Hormuz disruption could hit Cyprus beyond fuel prices, economist warns

Cyprus will not introduce precautionary measures in response to the Middle East conflict for now, Finance Minister Makis Keravnos said on Thursday, while Energy Minister Michalis Damianos signalled his ministry stood ready to intervene if unjustified fuel price increases or shortages emerged.

Keravnos, speaking on ANT1’s “Mera Mesimeri” programme, said Cyprus had already introduced anti-profiteering measures before the war broke out, and that the government’s economic team was assessing all available data.

He noted that one option discussed in Brussels in recent days was the release of EU member states’ energy reserves onto the market to increase fuel supply. He said no precautionary measures such as a fuel price cap were currently under consideration.

Damianos said the Consumer Protection Service was systematically monitoring Cyprus’s supply chain for goods and fuel. His ministry had the necessary tools for immediate intervention should prices or shortages arise that were not justified by real market conditions, he said, and was working closely with the Finance Ministry to monitor prices and assess potential support measures for citizens.

Eurogroup President Kyriakos Pierrakakis has said he is open to discussing measures, with protecting households and maintaining eurozone economic stability the priority, prompting a wave of measures across several European countries focused primarily on containing rises in fuel and food prices.

Economist and KPMG Cyprus board member Tassos Yiasemides warned of a domino effect stemming from disruption to the Strait of Hormuz that extends well beyond the energy sector.

The scale of the impact, he said, would depend on the intensity and duration of the conflict, which appeared to be taking a different course from the previous 12-day hostilities. Attacks on Gulf Arab countries including energy infrastructure had already been recorded, he said.

Rising energy prices were feeding through to broader inflation, Yiasemides said, with higher production, transport and industrial costs eventually passed on to consumers.

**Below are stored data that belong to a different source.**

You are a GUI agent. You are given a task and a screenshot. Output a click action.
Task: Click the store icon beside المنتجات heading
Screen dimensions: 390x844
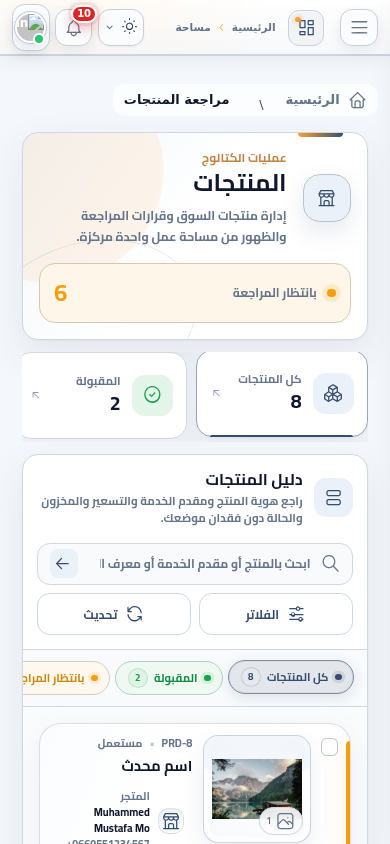coord(327,198)
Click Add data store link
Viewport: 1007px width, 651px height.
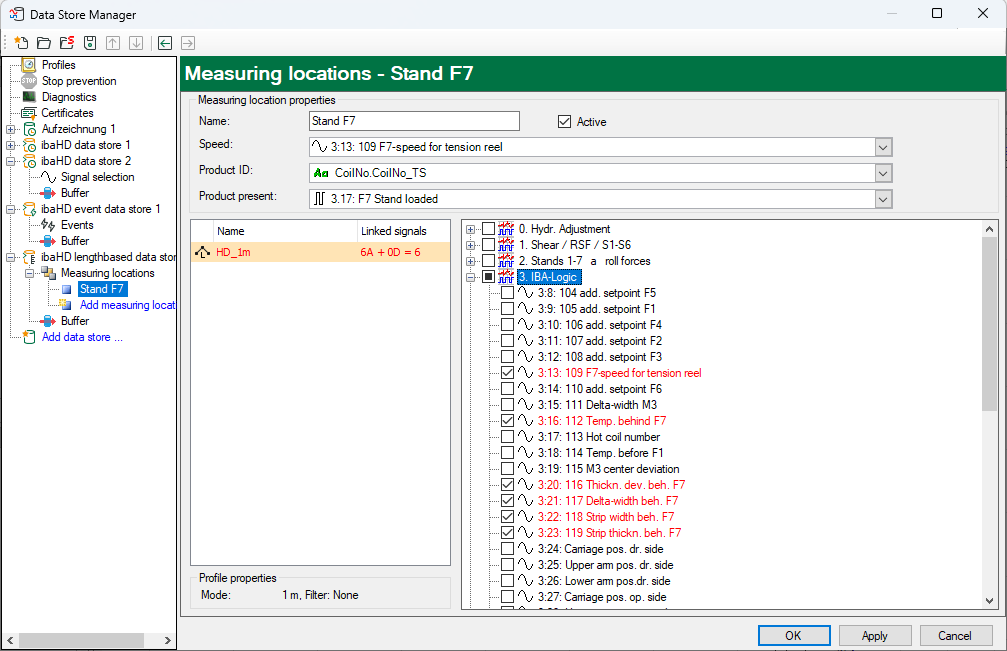pyautogui.click(x=82, y=337)
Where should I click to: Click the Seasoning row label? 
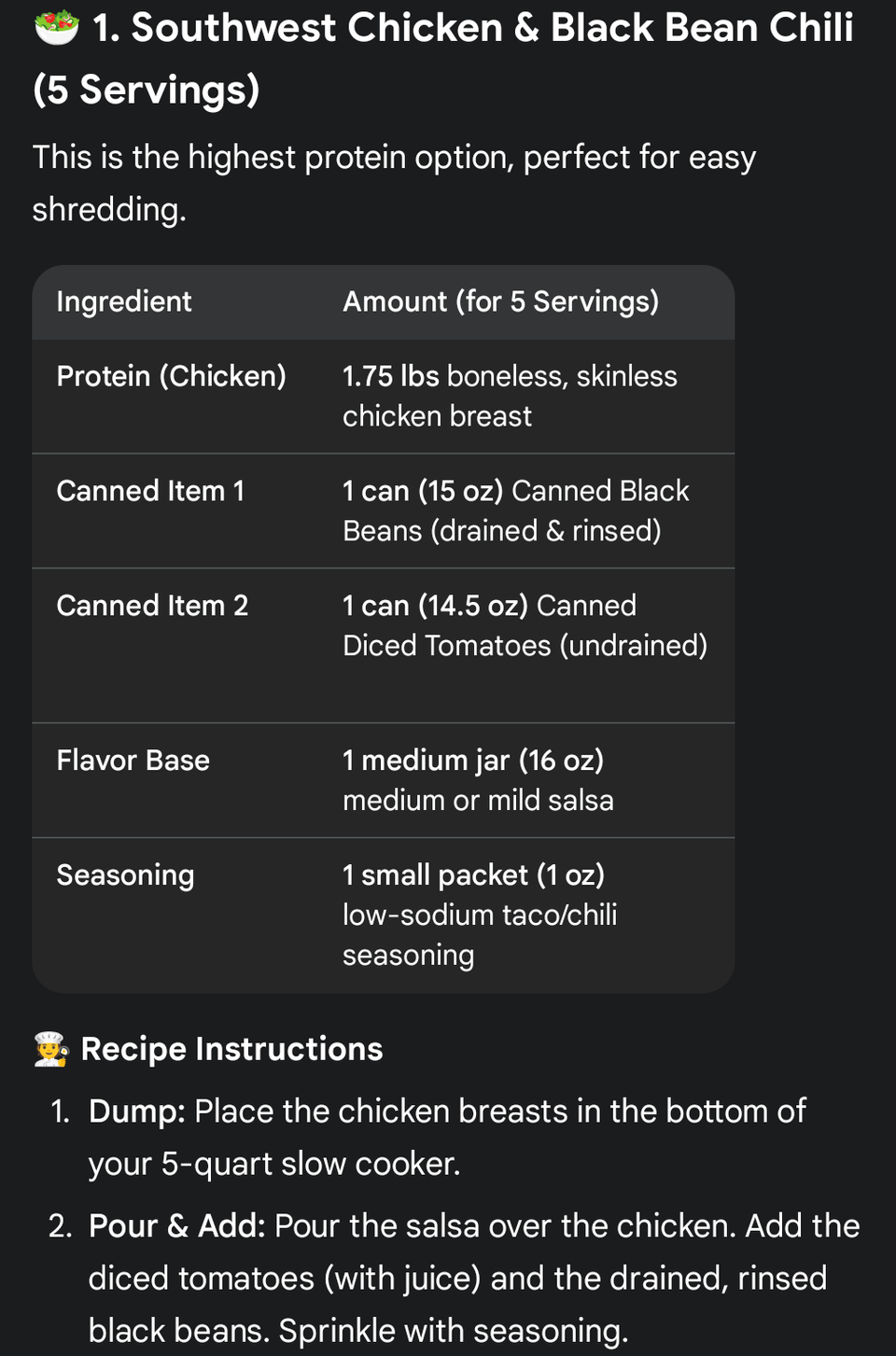tap(125, 875)
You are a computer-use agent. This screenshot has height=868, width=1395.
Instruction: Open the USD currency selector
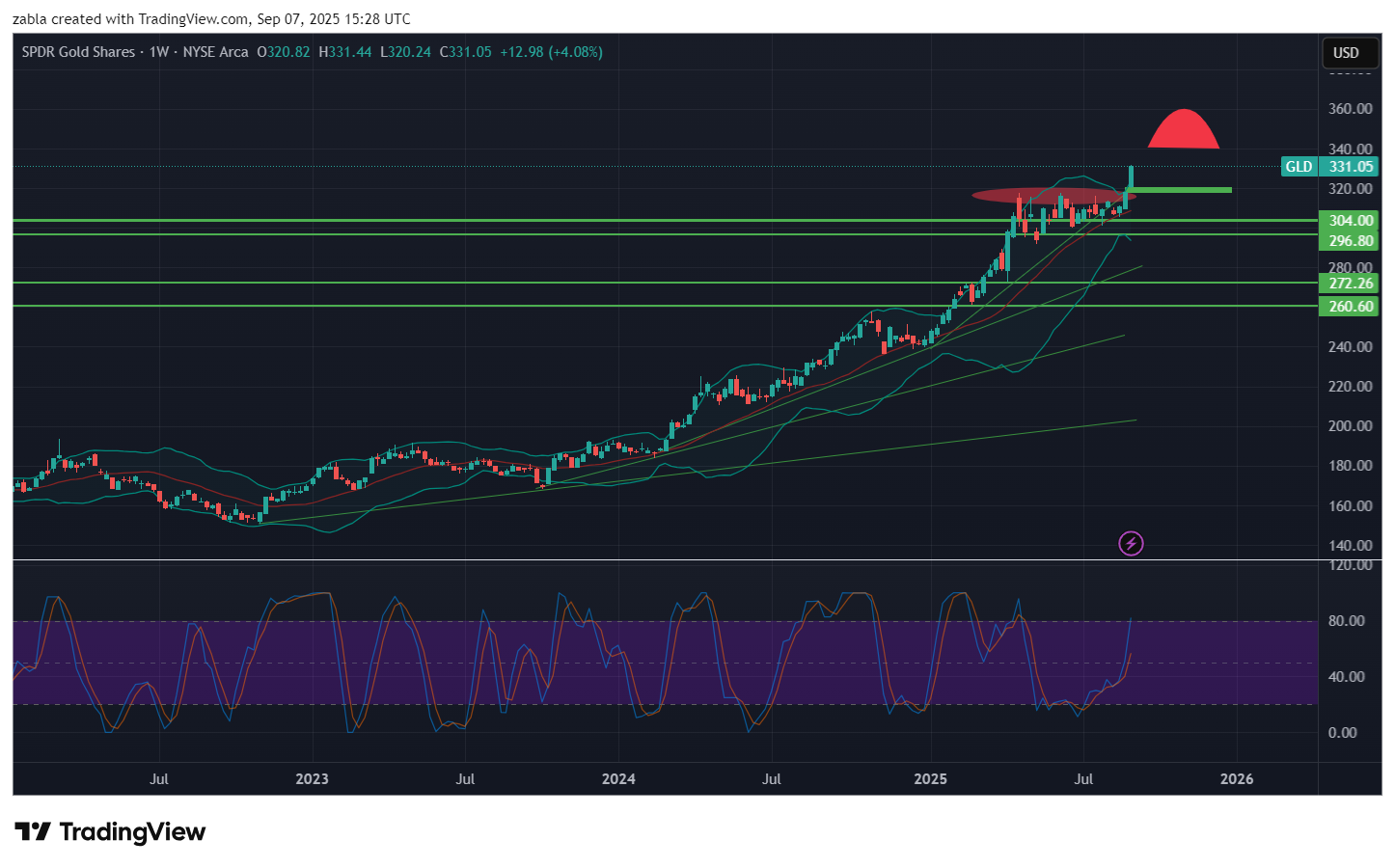(1346, 53)
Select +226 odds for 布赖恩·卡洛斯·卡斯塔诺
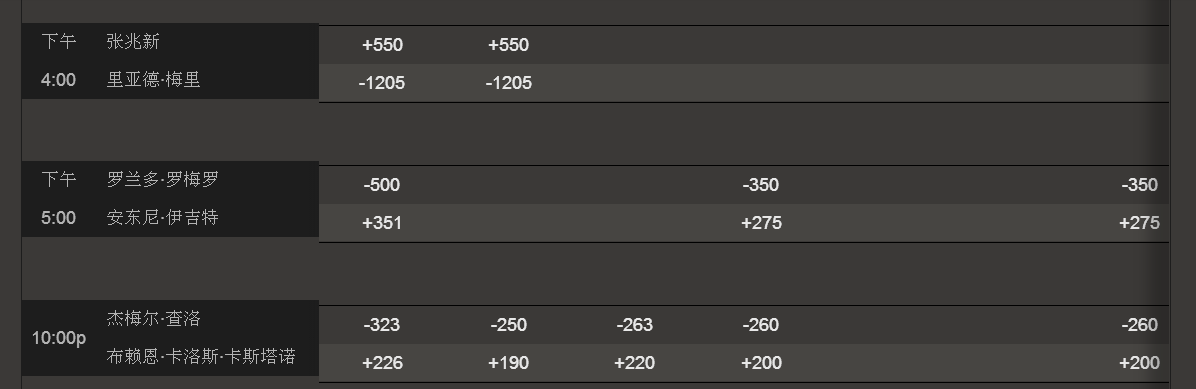The image size is (1196, 389). click(x=382, y=364)
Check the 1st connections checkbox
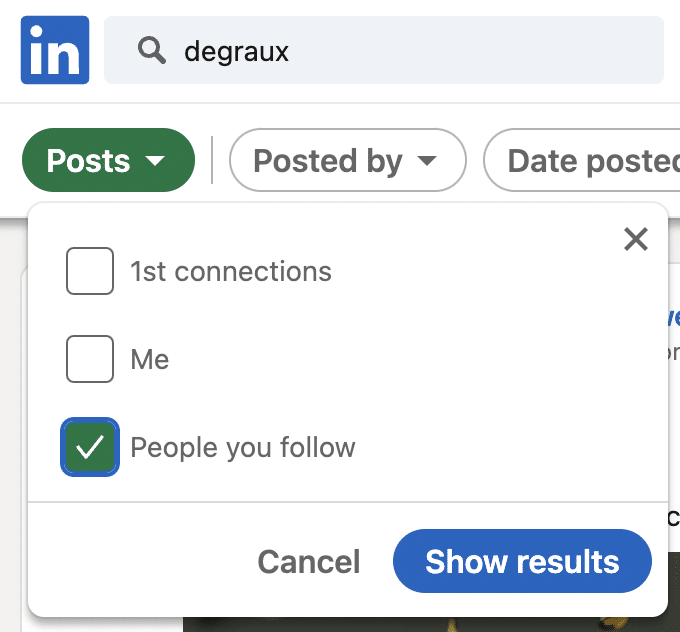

Central banks monitoring inflation would likely raise interest rates in response, making borrowing more expensive and dampening both consumption and investment.

On tourism, Yiasemides said geopolitical instability — particularly if international media continued to amplify a sense of danger around Cyprus — could reduce traveller confidence.

Tourist demand was especially sensitive to perceived safety, he said, and the current period, while not peak season, was an important one for bookings. He called for careful management of Cyprus’s image abroad, noting that a misleading picture of the country had been created internationally.

Sectors including tourism, shipping, investment, energy and household purchasing power were all expected to be affected, Yiasemides said, adding that the key question was whether the situation would remain temporary.

On Iran’s warnings that oil could reach $200 a barrel, Yiasemides described this as an extreme scenario, while noting that Iran was clearly attempting to inflict economic costs on the global economy.

Missile strikes had already targeted not only oil infrastructure but also desalination plants, he said, and threats had been directed at investment banks and major technology companies.

He added that the US president was clearly a supporter of low fuel prices and was expected to act to prevent such an outcome, with options including releasing strategic oil reserves or finding alternative transport routes such as shipments from Saudi Arabia and the United Arab Emirates via the Red Sea.